Consider what information you’d like to share about the company. Are you giving away too much? If your current or previous clients/customers are happy with your work, show their testimonials.
Once you’ve figured out what content you’d like to present on your website, the next step is creating a menu structure.
Now that you’ve got all of your content refined, defining your navigation should be easy. Your Level 1 or primary navigation will house the main sections of your website. Visitors need to be able to peruse sections and their second or third level pages easily. It should allow for growth within sections, be concise and easy to understand. It is best to avoid using internal language or terms when naming your ‘Level 1’ sections. This will allow visitors to find the relevant information to their needs more easily.
Once a solid Level 1 structure is created, defining your 2nd and 3rd level structure should be simple. Unlike Level 1, where names should be concise, names within these sections can be whatever you like, as long as it is relevant to the page content.
Typically, a website with 50 pages or less can be kept to a Level 1 and 2 structure. Beyond that, a 3rd level may be required. As you go along with the process, you may need to make tweaks and edits to your Level 1 structure.
Pages such as legal disclaimers, privacy policies, and any utility pages, need to be considered in your site map structure too. They can be placed in the footer, along with a repeat of the Level 1 items.
By now you should be ready to attach a template to each page. This process can be confusing as some content can fall under a multitude of possible templates. Is it an image gallery? A simple one-column page? Does the page require downloads? Although this process can be confusing and time consuming, it is important as this will help reduce the overall design time.
Picture the entrance of a supermarket. It’s no mistake they often start with the bakery, fruit/vegetables and meat, and flow through all of the other aisles until you get to the milk and dairy. These are the essential items. They bookend all of the other products on offer. You can avoid all of the unnecessary items if you choose not to go down an aisle. But the important products cannot be avoided before the checkout.
A menu structure should work in the exact same way. Important information up front introducing the business and it’s services, bookended by the necessary contact details. How you structure your menus, will define whether visitors detour down an aisle they didn’t expect to go, allowing them to discover more information about your business.
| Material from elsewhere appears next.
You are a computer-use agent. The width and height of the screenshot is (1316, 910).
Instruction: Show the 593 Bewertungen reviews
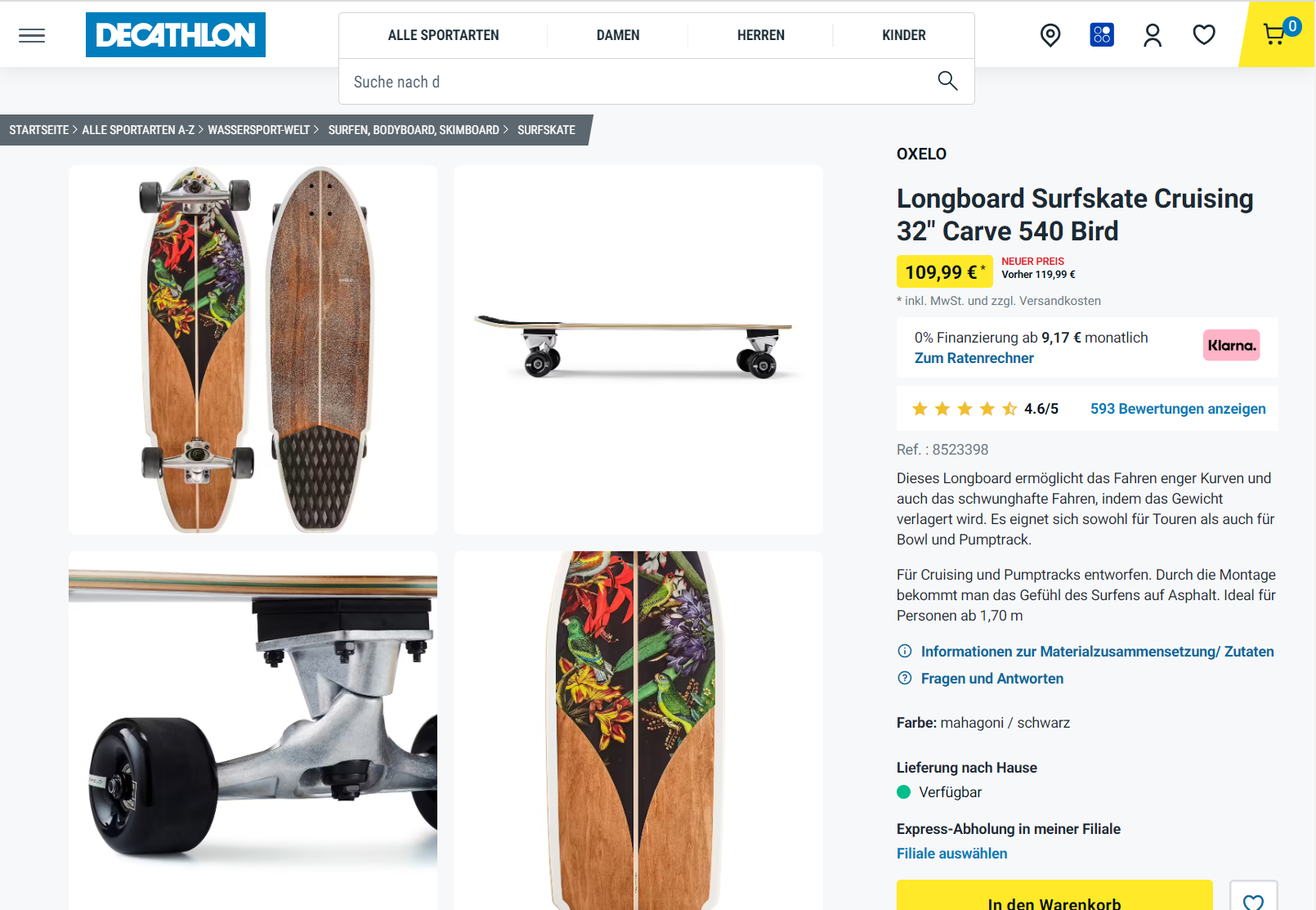click(1177, 409)
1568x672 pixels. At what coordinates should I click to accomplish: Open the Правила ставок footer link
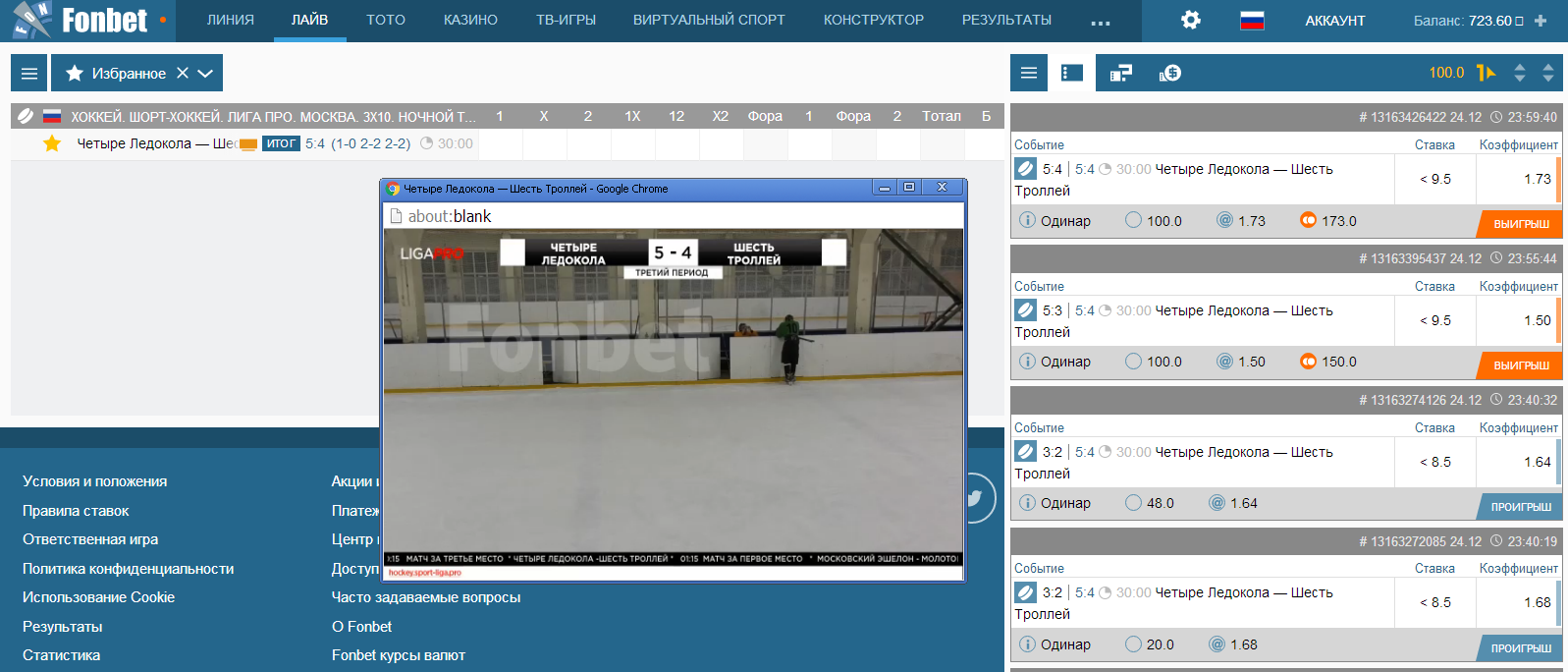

Helping your visitors find their way around your website is no mistake, it has been carefully considered. Your visitors should be able to find the information they need, but also the information you want them to find. Call to action links and related page links allow visitors to click through and find other useful information they might need. Without allowing your visitors to become completely lost, a little venture ‘off course’ can lead to some wonderful discoveries.